About 46.2% of mortgaged residential properties in the U.S. were considered equity-rich in the first quarter, meaning the combined estimated amount of loan balances secured by those properties was no more than half of their estimated market value, according to ATTOM.
That’s down from 47.7% in the fourth quarter of 2024.
Despite the dip, the rate is nearly double what it was in the first quarter of 2020.
According to the firm’s first quarter 2025 U.S. Home Equity & Underwater Report, the percent of seriously underwater homes nationwide — those where the combined estimated balance of loans secured by the property is at least 25% more than the property’s estimated market value — increased to 2.8% in the first quarter, up from 2.5% in the fourth quarter.
“Home equity rates are near their highest points in recent years and the dip we’ve seen early this year in the proportion of equity-rich homes shouldn’t cause too much concern,” says Rob Barber, CEO for ATTOM, in the report. “In each of the two previous years, the first quarter marked the lowest point of the year before the proportion of equity-rich homes shot back up in the second quarter.”

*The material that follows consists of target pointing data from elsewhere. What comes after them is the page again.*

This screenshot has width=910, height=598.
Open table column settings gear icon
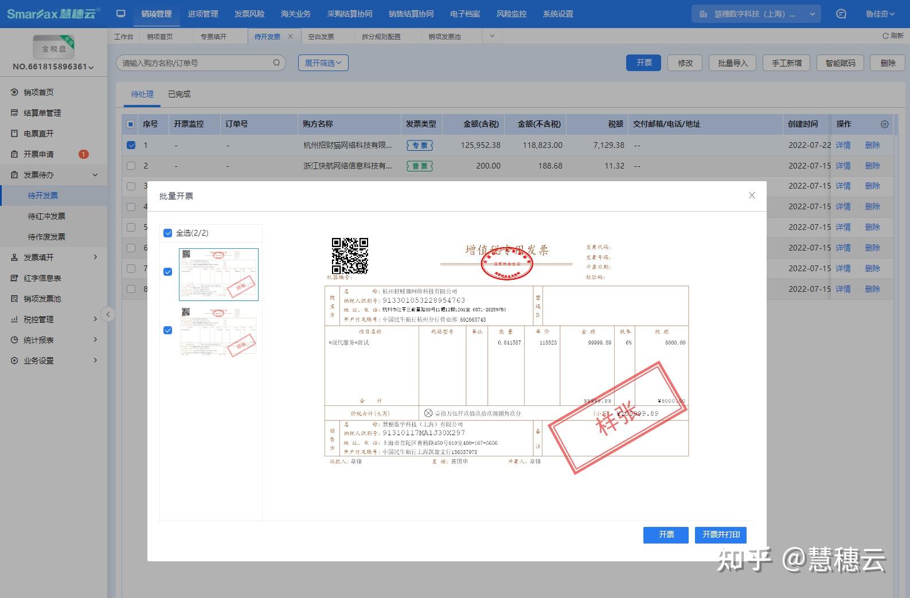[884, 124]
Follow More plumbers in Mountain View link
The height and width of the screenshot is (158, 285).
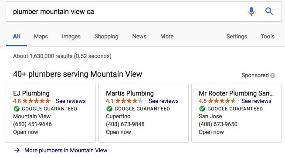pos(66,150)
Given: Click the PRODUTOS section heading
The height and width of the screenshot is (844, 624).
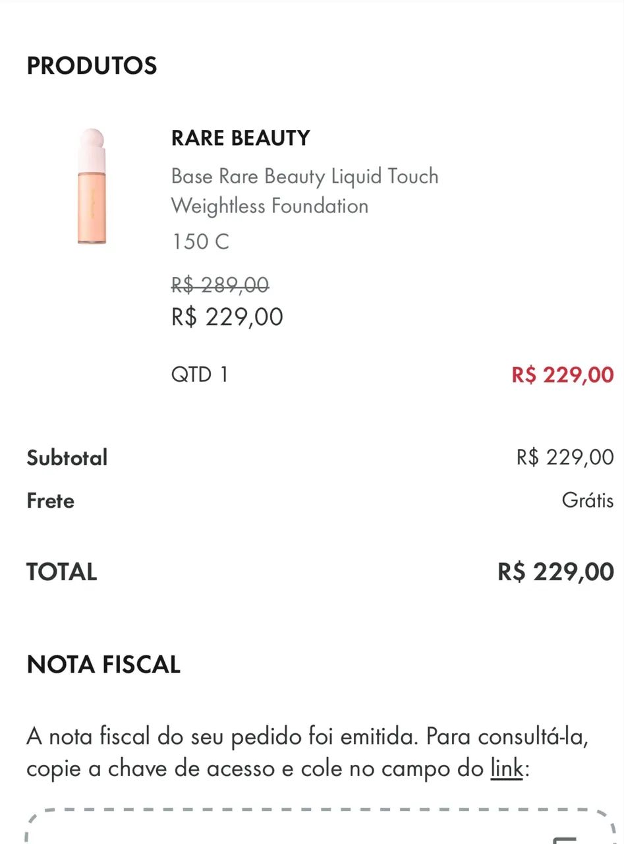Looking at the screenshot, I should click(92, 66).
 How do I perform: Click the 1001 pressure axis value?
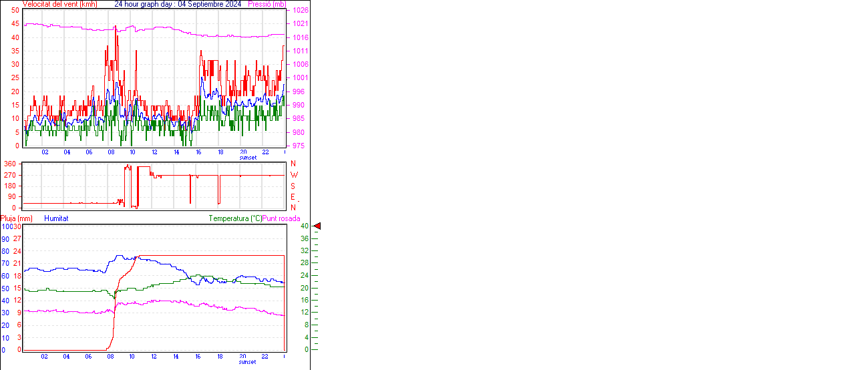pyautogui.click(x=300, y=78)
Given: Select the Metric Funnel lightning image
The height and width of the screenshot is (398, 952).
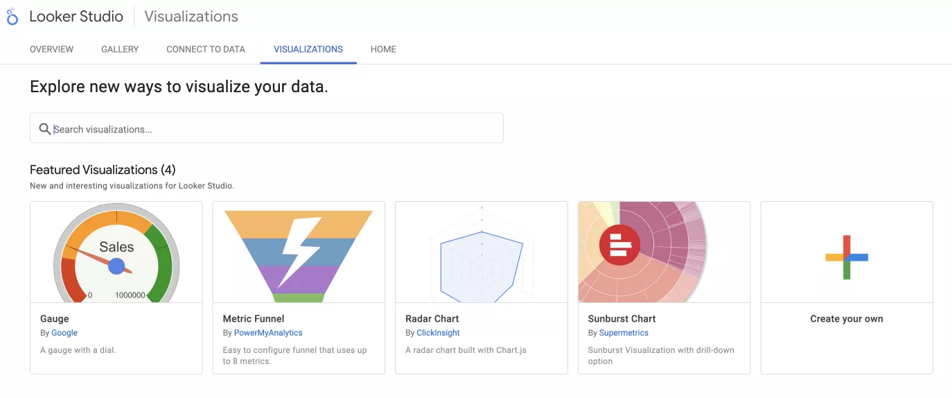Looking at the screenshot, I should click(299, 252).
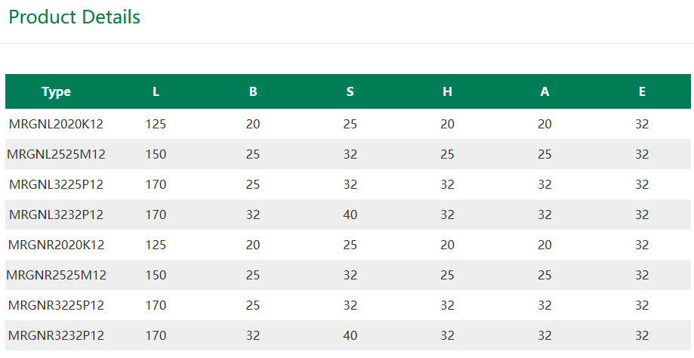Select the MRGNL2525M12 type cell
This screenshot has width=694, height=358.
(x=56, y=154)
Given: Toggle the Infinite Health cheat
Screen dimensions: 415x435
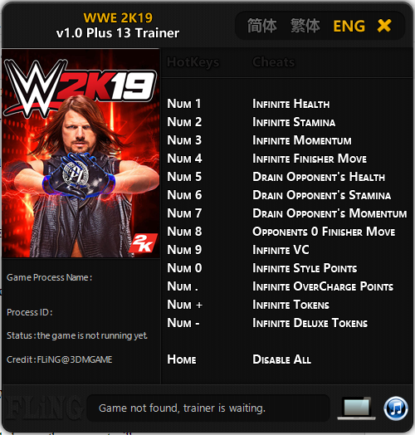Looking at the screenshot, I should [x=291, y=104].
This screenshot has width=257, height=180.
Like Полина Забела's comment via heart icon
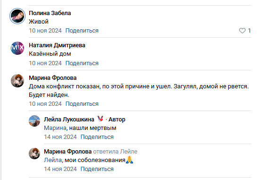(242, 31)
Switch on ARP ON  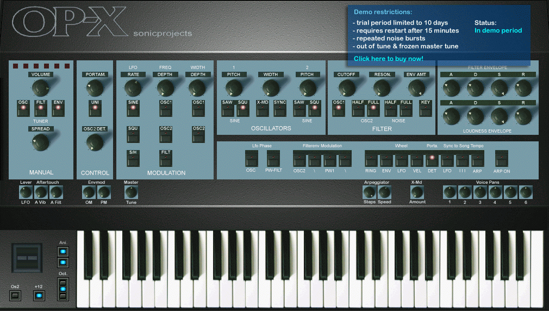pyautogui.click(x=501, y=159)
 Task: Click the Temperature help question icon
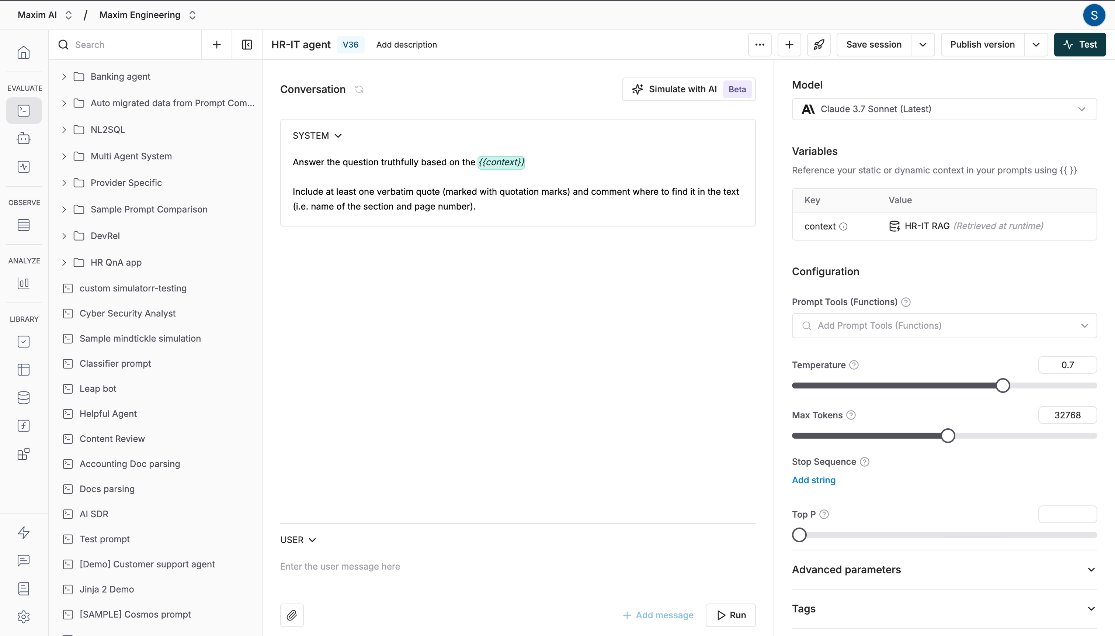click(x=854, y=365)
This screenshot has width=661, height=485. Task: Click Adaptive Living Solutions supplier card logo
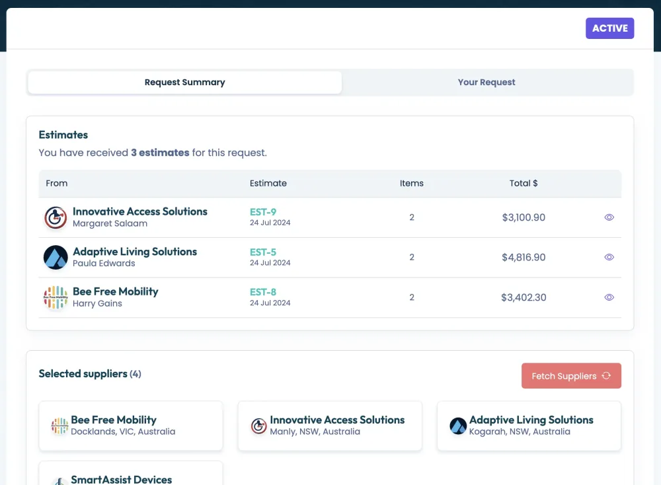[x=458, y=426]
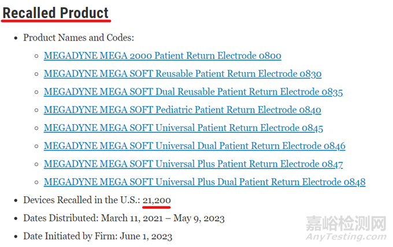Click the Product Names and Codes text
Viewport: 393px width, 247px height.
tap(79, 38)
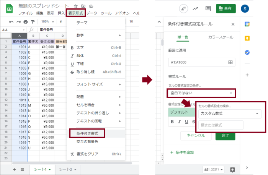
Task: Click the 値または数式 input field
Action: point(221,125)
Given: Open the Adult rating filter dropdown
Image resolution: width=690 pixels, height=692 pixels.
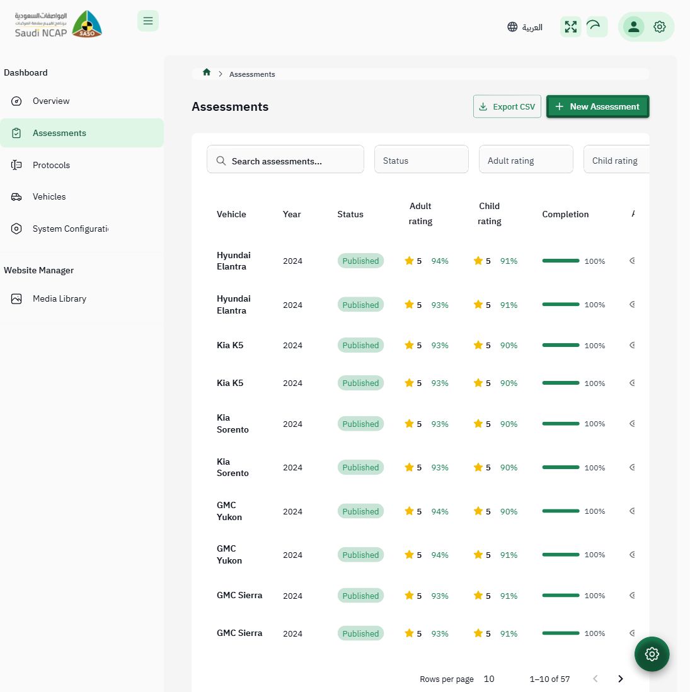Looking at the screenshot, I should [526, 159].
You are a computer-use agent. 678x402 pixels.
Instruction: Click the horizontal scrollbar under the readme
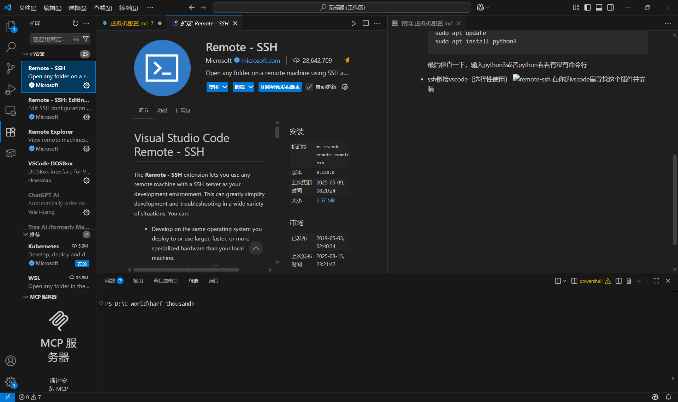[186, 270]
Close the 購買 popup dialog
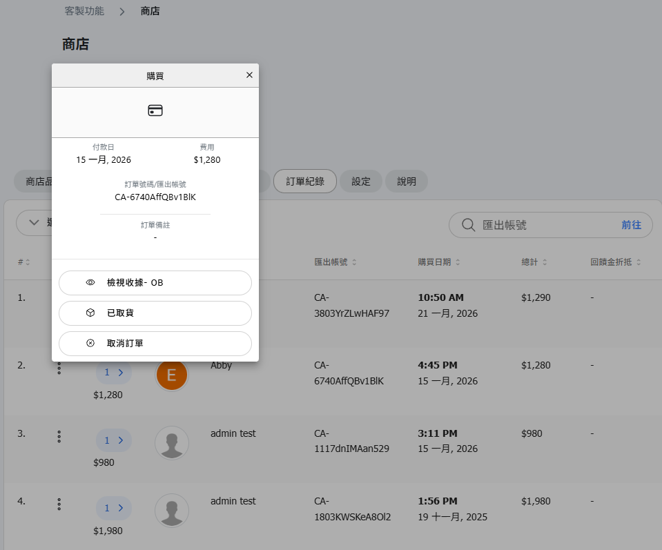Viewport: 662px width, 550px height. click(x=249, y=75)
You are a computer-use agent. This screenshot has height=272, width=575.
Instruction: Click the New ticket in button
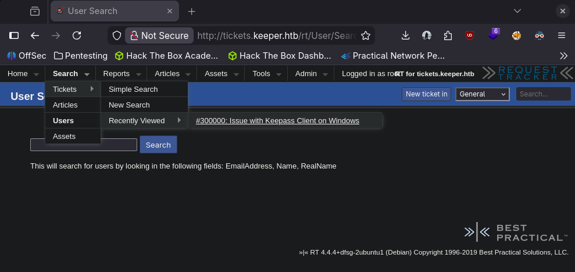point(426,94)
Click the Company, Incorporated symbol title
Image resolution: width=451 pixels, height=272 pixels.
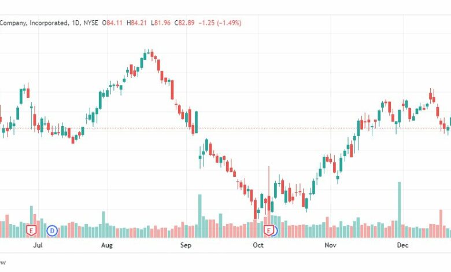point(34,23)
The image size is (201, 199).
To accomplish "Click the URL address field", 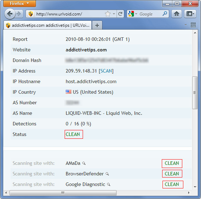I will (70, 14).
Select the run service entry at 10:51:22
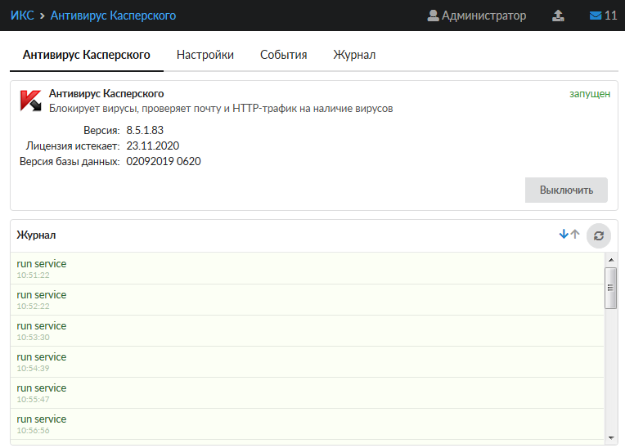This screenshot has height=448, width=625. point(42,268)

The drop in the proportion of equity-rich homes was spread across most of the country. The rate fell in 47 states and the District of Columbia between the fourth quarter of 2024 and the first quarter of 2025.
However, it was still up in 33 states and D.C. compared to the same time last year, a reminder that this dip comes amid a historically strong housing market.
States with the largest annual increase in the proportion of equity rich homes included Connecticut (up from 42.2% in the first quarter of 2024 to 48% in the first quarter of 2025), New York (up from 49.1 to 54.1%). New Jersey (up from 47.1% to 52.1%), Rhode Island (up from 55% to 59.8%), and Kentucky (up from 28.7% to 33.3%).
States with the biggest annual decreases in equity-rich homes were Florida (down from 54.4% in the first quarter of 2024 to 49.3% in the first quarter of 2025), Utah (down from 54% to 50.7%), Arizona (down from 52.9% to 49.8%), Washington (down from 54.2 to 51.3%), and Colorado (down from 48.4 to 45.8%).